— Material for the task —
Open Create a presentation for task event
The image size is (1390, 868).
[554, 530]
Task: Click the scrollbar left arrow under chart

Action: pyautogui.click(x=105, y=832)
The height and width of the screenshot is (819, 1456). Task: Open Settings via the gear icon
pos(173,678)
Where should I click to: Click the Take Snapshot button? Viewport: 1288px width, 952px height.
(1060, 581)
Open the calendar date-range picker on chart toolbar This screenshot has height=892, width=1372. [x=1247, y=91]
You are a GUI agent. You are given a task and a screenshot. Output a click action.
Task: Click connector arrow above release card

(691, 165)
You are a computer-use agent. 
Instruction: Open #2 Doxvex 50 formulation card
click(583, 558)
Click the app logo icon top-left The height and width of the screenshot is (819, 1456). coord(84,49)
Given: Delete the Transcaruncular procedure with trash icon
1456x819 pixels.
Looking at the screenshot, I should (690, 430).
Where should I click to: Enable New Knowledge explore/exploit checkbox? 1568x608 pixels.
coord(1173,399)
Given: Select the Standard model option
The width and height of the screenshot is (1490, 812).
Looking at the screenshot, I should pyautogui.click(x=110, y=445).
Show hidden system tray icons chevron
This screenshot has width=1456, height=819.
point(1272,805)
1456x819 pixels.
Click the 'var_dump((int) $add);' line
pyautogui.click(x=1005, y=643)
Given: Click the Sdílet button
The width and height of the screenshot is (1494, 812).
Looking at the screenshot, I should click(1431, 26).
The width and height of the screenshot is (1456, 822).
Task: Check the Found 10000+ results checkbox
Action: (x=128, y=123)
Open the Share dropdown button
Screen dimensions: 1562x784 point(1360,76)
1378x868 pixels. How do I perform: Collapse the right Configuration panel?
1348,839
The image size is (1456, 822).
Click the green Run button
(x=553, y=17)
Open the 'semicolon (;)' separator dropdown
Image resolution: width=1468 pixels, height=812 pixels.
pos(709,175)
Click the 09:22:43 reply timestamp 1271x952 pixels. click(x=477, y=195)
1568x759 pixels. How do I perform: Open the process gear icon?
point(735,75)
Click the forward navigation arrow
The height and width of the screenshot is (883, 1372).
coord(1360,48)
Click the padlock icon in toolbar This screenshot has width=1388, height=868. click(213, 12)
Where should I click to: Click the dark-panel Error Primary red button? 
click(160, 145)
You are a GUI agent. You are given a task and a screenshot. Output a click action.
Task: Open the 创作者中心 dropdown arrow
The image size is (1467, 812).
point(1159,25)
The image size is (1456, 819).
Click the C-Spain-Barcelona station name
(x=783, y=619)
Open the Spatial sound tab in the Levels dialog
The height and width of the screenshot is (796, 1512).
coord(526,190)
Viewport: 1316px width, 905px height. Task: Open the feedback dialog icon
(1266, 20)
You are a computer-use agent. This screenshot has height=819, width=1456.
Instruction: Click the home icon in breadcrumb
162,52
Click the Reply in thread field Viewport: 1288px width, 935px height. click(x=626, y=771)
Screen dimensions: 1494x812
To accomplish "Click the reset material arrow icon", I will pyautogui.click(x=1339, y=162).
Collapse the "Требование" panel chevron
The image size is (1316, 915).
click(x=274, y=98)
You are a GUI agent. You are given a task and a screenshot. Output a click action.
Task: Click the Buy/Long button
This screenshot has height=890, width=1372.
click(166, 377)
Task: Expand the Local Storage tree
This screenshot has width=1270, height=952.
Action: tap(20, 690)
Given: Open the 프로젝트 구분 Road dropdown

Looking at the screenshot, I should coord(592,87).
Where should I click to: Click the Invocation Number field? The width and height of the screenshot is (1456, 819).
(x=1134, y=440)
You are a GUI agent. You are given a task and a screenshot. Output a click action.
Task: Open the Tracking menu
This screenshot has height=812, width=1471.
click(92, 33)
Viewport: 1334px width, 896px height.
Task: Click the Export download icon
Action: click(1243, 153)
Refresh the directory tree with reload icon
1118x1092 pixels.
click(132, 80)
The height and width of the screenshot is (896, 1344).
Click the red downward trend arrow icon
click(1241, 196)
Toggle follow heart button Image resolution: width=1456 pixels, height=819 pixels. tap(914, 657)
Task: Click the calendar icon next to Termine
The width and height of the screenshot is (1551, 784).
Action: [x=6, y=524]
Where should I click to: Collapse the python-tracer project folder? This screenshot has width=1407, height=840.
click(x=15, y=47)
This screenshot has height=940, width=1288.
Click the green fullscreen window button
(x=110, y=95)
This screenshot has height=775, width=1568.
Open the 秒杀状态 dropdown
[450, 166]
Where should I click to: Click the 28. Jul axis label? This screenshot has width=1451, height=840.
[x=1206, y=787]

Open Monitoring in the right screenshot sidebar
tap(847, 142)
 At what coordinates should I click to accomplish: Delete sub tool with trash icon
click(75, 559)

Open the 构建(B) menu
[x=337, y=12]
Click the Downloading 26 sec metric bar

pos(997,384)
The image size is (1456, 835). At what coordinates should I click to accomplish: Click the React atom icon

— What is expected —
Would you please copy every line in the data that contains the word "toolbar"?

— Output of the task —
Open the calendar date-range picker on chart toolbar This screenshot has height=892, width=1372. [x=1247, y=91]
Click the padlock icon in toolbar This screenshot has width=1388, height=868. click(213, 12)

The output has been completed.